Aquilla hanya mampu bersungut-sungut atas peristiwa yang agak kurang mengenakan
sore itu. Padahal salahnya juga yang sempat-sempatnya tertidur pulas di ruang
OSIS tadi. Tidak lama kemudian, seseorang yang sedang dimakinya tadi ternyata
perlahan menepikan motor yang dibawanya mendekati gadis berponi pagar itu.
“La.. Kok
lo jalan kaki?” tanya laki-laki itu seraya memelankan motor yang dibawanya.
“Mau
ngapain lo nanya-nanya? Halah bilang aja mau ngejek gue kan.. Udah sana..
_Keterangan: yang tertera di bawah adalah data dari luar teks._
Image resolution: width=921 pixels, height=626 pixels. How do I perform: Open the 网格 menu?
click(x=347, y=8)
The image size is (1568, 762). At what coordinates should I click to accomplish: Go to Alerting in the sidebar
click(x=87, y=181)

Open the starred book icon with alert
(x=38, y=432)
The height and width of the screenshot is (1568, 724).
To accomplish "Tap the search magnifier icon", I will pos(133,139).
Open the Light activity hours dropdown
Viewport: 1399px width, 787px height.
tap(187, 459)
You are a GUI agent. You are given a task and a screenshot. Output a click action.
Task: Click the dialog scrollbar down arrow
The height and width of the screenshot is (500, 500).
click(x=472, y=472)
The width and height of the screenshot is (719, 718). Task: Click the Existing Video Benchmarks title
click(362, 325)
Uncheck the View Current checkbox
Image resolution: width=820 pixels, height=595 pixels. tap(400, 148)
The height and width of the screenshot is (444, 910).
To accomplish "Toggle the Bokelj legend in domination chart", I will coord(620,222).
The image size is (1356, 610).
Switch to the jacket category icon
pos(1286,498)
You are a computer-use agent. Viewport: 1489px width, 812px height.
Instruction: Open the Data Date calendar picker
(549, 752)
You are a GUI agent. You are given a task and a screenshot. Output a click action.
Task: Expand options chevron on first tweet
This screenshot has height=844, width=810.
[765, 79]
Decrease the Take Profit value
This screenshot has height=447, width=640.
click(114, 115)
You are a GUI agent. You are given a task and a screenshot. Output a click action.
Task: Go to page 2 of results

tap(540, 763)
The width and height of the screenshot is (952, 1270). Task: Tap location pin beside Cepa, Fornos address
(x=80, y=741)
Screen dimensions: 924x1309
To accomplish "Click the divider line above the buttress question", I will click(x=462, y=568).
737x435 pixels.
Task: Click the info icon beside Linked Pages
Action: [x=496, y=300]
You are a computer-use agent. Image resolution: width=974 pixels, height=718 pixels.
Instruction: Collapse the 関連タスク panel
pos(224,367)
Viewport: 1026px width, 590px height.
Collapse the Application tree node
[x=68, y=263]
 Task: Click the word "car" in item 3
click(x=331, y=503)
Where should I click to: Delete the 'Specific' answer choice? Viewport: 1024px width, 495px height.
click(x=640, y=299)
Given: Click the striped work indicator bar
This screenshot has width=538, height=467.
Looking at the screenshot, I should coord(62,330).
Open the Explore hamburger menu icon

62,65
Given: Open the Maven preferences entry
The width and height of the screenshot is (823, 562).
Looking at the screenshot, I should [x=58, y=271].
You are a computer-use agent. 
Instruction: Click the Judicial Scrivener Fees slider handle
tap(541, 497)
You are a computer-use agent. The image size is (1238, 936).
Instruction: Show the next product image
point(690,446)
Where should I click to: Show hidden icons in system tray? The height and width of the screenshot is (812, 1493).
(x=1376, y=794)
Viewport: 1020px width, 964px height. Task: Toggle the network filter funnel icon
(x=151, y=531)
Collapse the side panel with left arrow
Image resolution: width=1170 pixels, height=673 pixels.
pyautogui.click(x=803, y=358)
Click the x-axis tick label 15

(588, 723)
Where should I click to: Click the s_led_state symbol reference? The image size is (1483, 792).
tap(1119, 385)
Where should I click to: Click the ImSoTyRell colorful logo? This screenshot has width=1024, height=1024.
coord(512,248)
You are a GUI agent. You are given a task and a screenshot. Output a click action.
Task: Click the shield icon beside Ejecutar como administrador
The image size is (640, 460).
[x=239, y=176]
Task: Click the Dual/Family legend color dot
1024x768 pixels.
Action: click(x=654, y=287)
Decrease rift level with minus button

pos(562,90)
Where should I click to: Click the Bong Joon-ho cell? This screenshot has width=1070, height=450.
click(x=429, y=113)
Pulang aja deh lo. Males gue ngeliat lo. Lagian urusan kita di ruang OSIS juga
udah selesai kan.” Gadis yang ditanyai itu justru malah mengomel ketika
ditanyai.
“Gue nanya
kan baik-baik La, gak ada niat ngejek elo kok. Lo nya aja yang nanggepin gue
negatif mulu.”
“Gue pulang
jalan kaki gini juga gara-gara elo. Gara-gara nungguin lo kelar main basket.
Gara-gara kesorean, sekarang keabisan angkutan kan gue. Wajar lah kalo gue
negatif sama lo.”
“Yaudah
balik sama gue aja sini, udah mendung juga kan, nanti lo kemaleman lagi. Lagian
rumah kita kan deketan.”
“Gak usah
sok baik deh lo, gak perlu lagian. Gue bisa jalan sendiri.” saut Aquilla
angkuh.
“Yakin?
Bener nih bisa sendiri? Gapapa gue tinggal? Udah mau maghrib loh, mendung
juga..” timpal Aldo agak sedikit menggodanya.
“Brisik lo!
Udah pergi aja sono.. Hush hush..” usir Aquilla dengan ketusnya.
Yang diusir
pun hanya mampu pergi meninggalkan Aquilla sembari menahan tawa melihat sikap
ketus Aquilla yang dipandangnya justru lucu.
“Yaudah,
gue balik deh.. Lo hati-hati ya La.. Bye Ilaa..”
Gadis yang
ditinggal pergi pun hanya mampu bersungut-sungut kecil karena menganggap niat
Aldo hanya sekedar untuk mengejeknya. Karena menurutnya, kalau Aldo memang
berniat mengajaknya, seharusnya dia tetap berada disini sekarang. Padahal
kepergian Aldo untuk meninggalkannya pun dia yang meminta. Rasa kesalnya
semakin bertambah ketika dia sadari beberapa tetes air hujan mulai turun
membasahi rambutnya.
“Sialan
emang si Aldo. Emang dasarnya aja gak niat ngajak gue.. Ah kampret.. Segala
ujan lagi.. Duh kesialan apalagi yang gue rasain hari ini cuma gara-gara si
Aldo..” omel Aquilla ditengah gerimis yang lumayan mulai deras turun. Dirinya
memang dari dulu tidak pernah menyukai hujan. Baginya hujan hanyalah
penghalang. Hujan juga kebanyakan membawa aura kesedihan, beberapa kalimat itu
yang ia jawab ketika ada yang menanyainya mengapa ia begitu membenci hujan.
Sementara
itu, tak jauh dari tempat Aquilla berjalan, sosok pria itu tampak memarkirkan
motornya. Tanpa Aquilla sadari, sosok pria itu berjalan cepat menghampirinya.